Supplied entries Block Start

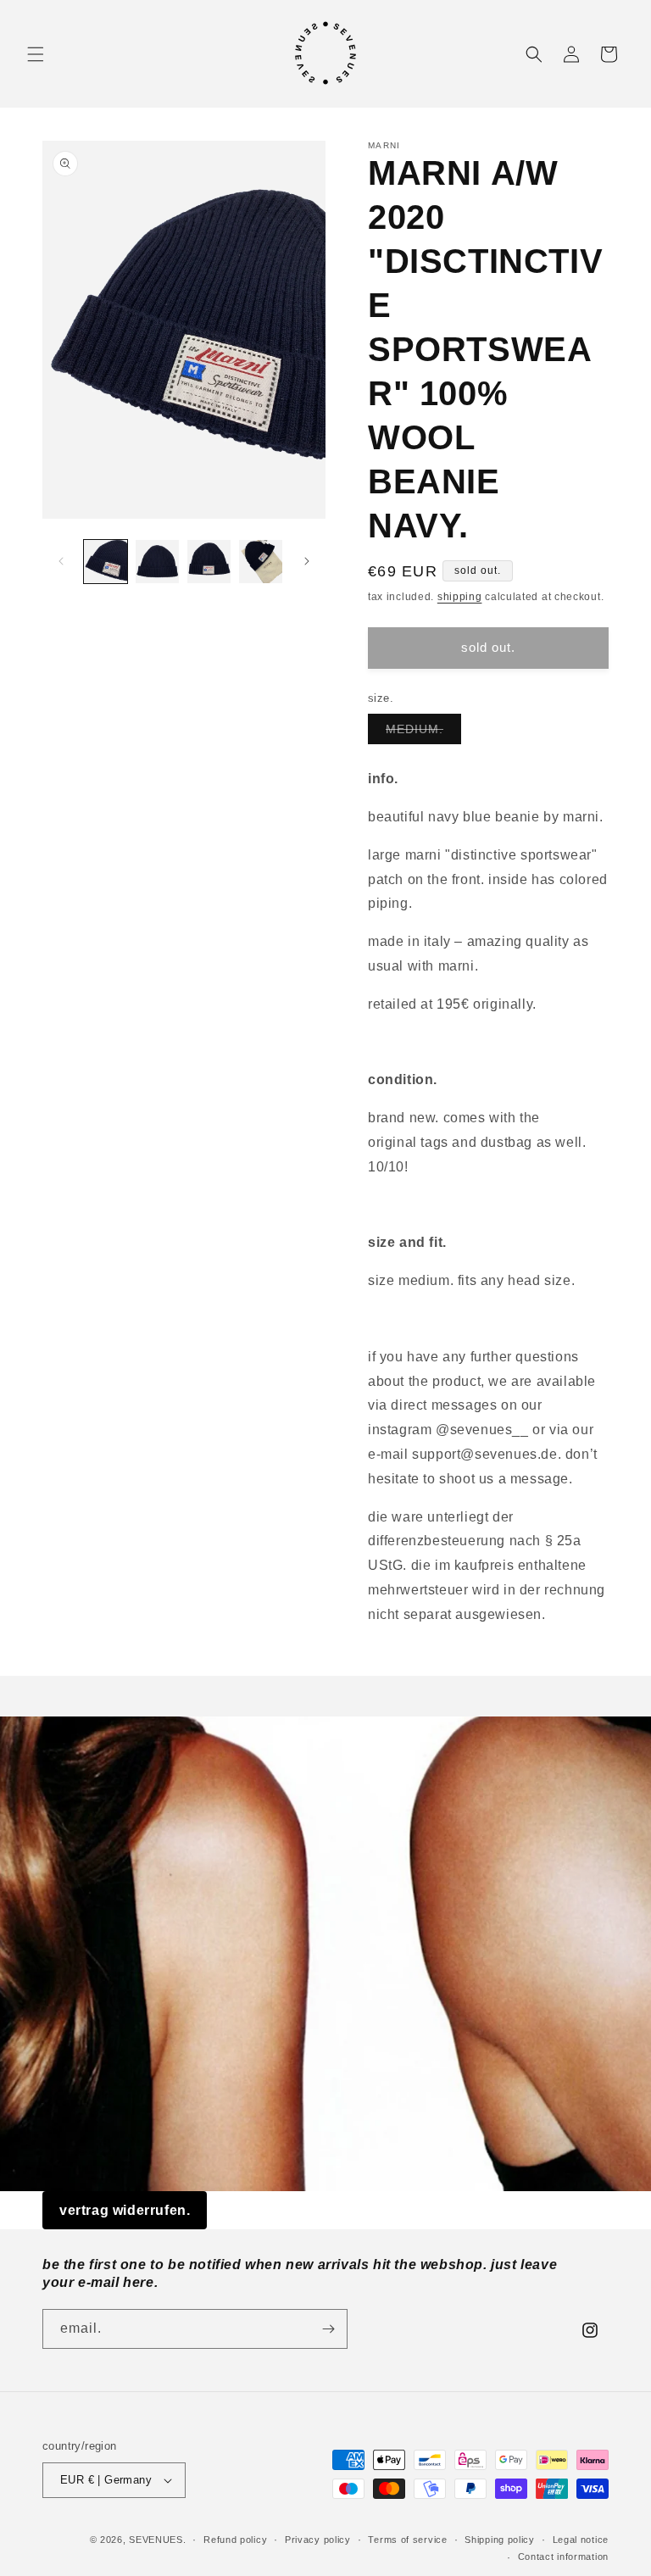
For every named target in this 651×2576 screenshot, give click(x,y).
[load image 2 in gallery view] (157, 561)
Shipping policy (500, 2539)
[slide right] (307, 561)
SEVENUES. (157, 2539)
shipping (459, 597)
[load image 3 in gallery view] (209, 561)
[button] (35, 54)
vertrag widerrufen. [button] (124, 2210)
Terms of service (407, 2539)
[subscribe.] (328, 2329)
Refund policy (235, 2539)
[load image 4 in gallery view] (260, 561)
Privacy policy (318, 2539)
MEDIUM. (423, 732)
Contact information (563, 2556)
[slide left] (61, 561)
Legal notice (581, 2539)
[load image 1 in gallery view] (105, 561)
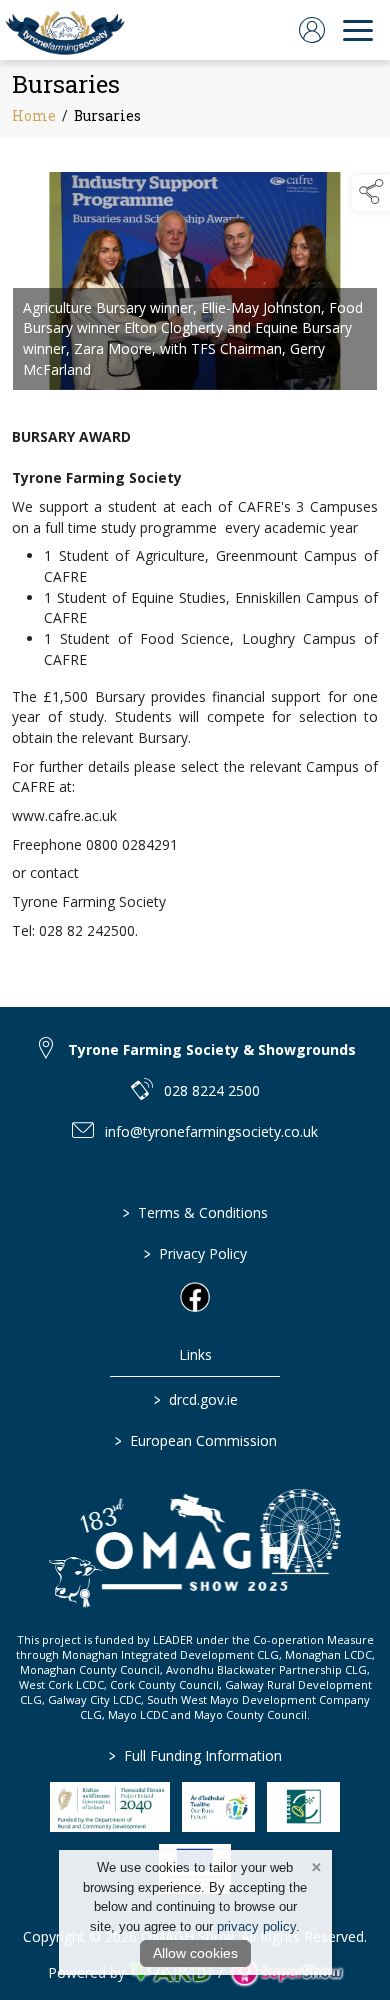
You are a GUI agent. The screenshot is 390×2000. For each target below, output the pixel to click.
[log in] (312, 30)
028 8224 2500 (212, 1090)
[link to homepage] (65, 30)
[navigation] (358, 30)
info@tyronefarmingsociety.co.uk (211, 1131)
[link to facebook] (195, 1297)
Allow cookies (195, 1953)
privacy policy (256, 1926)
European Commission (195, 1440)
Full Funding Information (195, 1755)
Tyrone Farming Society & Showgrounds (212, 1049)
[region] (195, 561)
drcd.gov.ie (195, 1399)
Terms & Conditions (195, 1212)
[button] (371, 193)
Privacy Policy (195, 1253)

Supplied entries Block End
Supplied entries Block Start

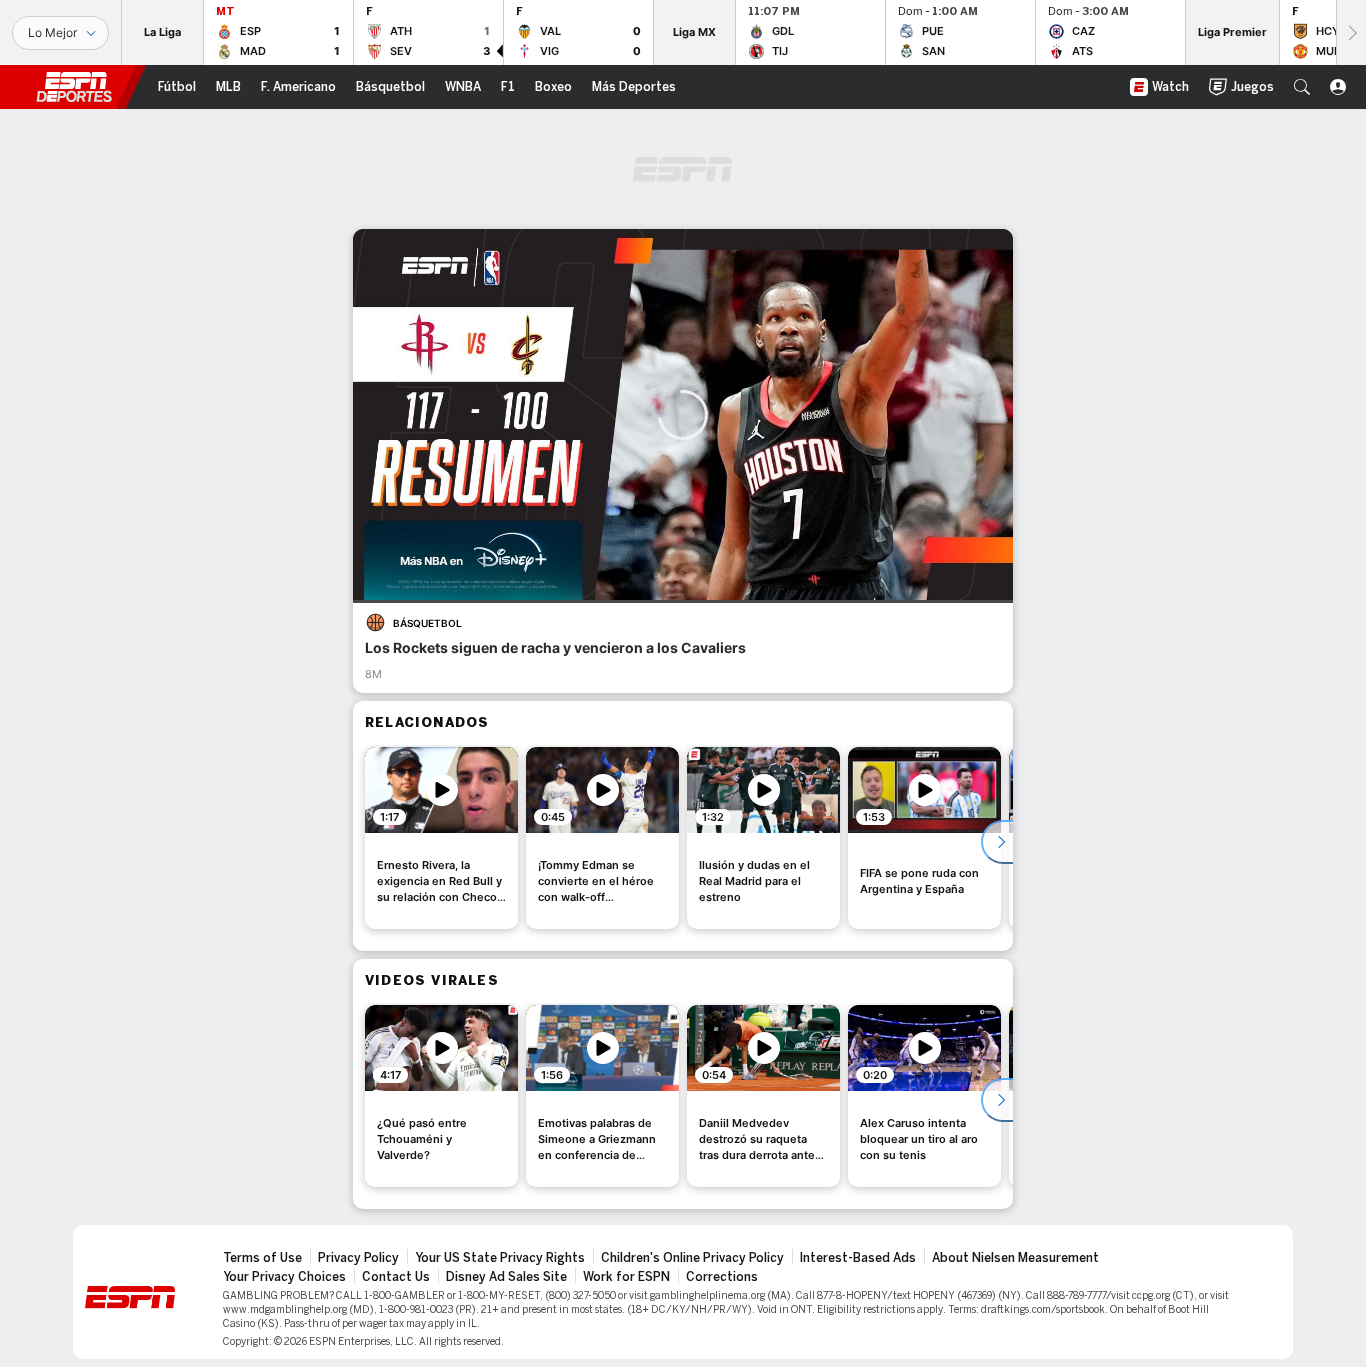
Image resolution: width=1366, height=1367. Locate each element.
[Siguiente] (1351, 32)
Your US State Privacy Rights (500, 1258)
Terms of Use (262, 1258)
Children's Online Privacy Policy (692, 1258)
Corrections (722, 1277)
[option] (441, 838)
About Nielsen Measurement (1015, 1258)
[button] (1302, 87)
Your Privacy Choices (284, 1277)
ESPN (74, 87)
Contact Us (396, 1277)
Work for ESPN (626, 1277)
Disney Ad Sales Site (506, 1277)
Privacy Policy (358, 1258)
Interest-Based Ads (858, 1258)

Supplied entries Block End
Supplied entries Block Start

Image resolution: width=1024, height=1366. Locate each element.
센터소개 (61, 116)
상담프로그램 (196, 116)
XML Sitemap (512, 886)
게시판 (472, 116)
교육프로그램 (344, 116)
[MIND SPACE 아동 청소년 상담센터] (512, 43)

Supplied entries Block End

# Brief
Lines in the records that hold "height" should be tallied, with the total given on its own.

# Output for this exercise
2